TRY IT → Within the entries below, the lines from the one with "Given: Toggle Show Completed tasks checkbox" through the one with "This screenshot has width=700, height=382." are to be set down exactly, both ends kept.

DATA RECORDS →
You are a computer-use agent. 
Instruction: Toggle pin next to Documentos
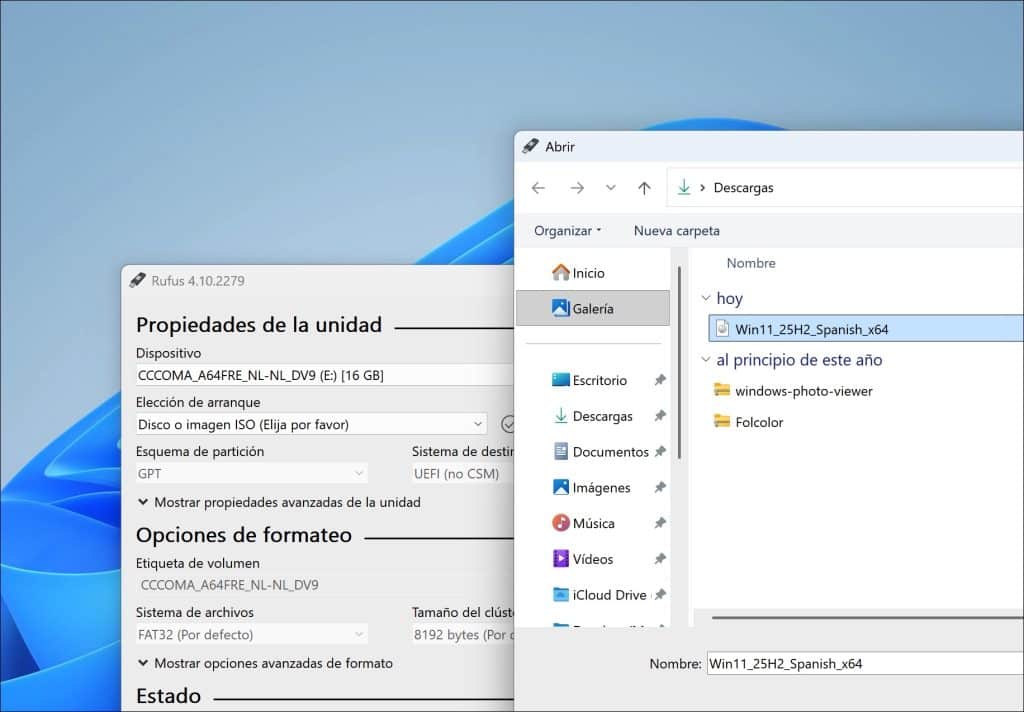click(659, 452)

---

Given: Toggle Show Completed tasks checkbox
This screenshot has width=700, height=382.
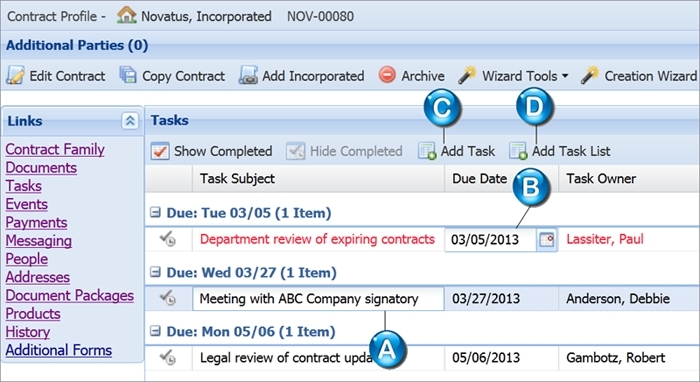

SOLUTION FOR THIS EXERCISE →
Given: Toggle Show Completed tasks checkbox
This screenshot has width=700, height=382.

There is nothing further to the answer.